Observei com muito interesse a experiência de Alexis Tsipras na Grécia. A Europa não podia tolerar que existisse um governo de esquerda que se opusesse às lógicas dramáticas da globalização.
Os povos das 28 nações não suportam mais a política de austeridade imposta pela Alemanha.
A Itália, a Espanha, a Grécia, Portugal e outros não podem investir para gerar crescimento porque antes têm que solucionar seu enorme endividamento. Durante esses 10 anos de crise, então, impulsionaram políticas da dívida pública em lugar de fomentar políticas de investimento.
No ano que vem serão realizadas eleições para o Parlamento Europeu e creio que vamos ter uma nova maioria que refletirá esta situação de avanço da direita.
Diz-se que o conjunto de partidos populistas, xenófobos e neofascistas poderia chegar a ser o segundo grupo mais importante no Parlamento, depois do Grupo Popular, integrado pelos partidos católicos.
- A esperança sobrevive?
- É algo que não se pode mudar em pouco tempo, é um trabalho longo e difícil. A esquerda deve voltar ao começo, e o sindicato, que também está em crise, deve contribuir neste processo.
O sindicalismo está melhor nas zonas mais industrializadas, mas tem mostrado que não é capaz de ler os processos de mudança. Somos diferentes dos partidos: eles devem definir estratégias políticas, nós, darmos respostas diárias aos trabalhadores e trabalhadoras.
O problema é que a globalização criou novas dinâmicas no âmbito do capitalismo.
O capitalismo usa estes fenômenos para reduzir os direitos trabalhistas, em particular o tema da migração. É funcional para eles um exército formado por pessoas que têm necessidades e podem ser exploradas.
Na Itália, um trabalhador migrante cobra menos de dois euros por hora. Trabalha de 12 a 13 horas no campo e ganha menos de 20 euros por dia.
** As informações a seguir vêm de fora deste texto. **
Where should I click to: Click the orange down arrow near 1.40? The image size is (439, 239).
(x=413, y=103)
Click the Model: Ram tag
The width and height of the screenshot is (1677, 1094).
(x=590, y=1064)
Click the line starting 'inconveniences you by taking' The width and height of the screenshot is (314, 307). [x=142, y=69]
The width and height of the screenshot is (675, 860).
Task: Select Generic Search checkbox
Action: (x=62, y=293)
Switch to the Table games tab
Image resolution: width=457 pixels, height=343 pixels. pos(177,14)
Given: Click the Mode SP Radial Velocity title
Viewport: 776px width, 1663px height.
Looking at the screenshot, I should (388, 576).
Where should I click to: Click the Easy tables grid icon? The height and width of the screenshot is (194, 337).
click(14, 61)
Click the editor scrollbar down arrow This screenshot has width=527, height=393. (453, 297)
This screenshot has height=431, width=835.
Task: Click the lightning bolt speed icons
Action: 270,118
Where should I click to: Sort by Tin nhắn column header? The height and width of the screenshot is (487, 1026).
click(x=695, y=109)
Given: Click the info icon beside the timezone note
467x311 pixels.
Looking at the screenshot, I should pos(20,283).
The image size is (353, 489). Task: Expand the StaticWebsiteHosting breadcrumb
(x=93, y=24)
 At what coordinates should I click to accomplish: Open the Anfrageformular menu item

O convênio coletivo nacional prevê que o trabalhador agrícola não ganhe menos que 55 euros por dia.
Na Alemanha, no setor frigorífico, importa-se mão de obra romena, búlgara, moldava e ucraniana para os matadouros.
É um fenômeno geral que, além disso, debilita as organizações sociais, que devem ficar alertas, corrigir sua atuação e se preparar para enfrentar a próxima revolução 4.0 (nanotecnologias, neurotecnologias, robôs, inteligência artificial, biotecnologia etc.)
Mais problemas, com sindicatos e partidos de esquerda mais enfraquecidos.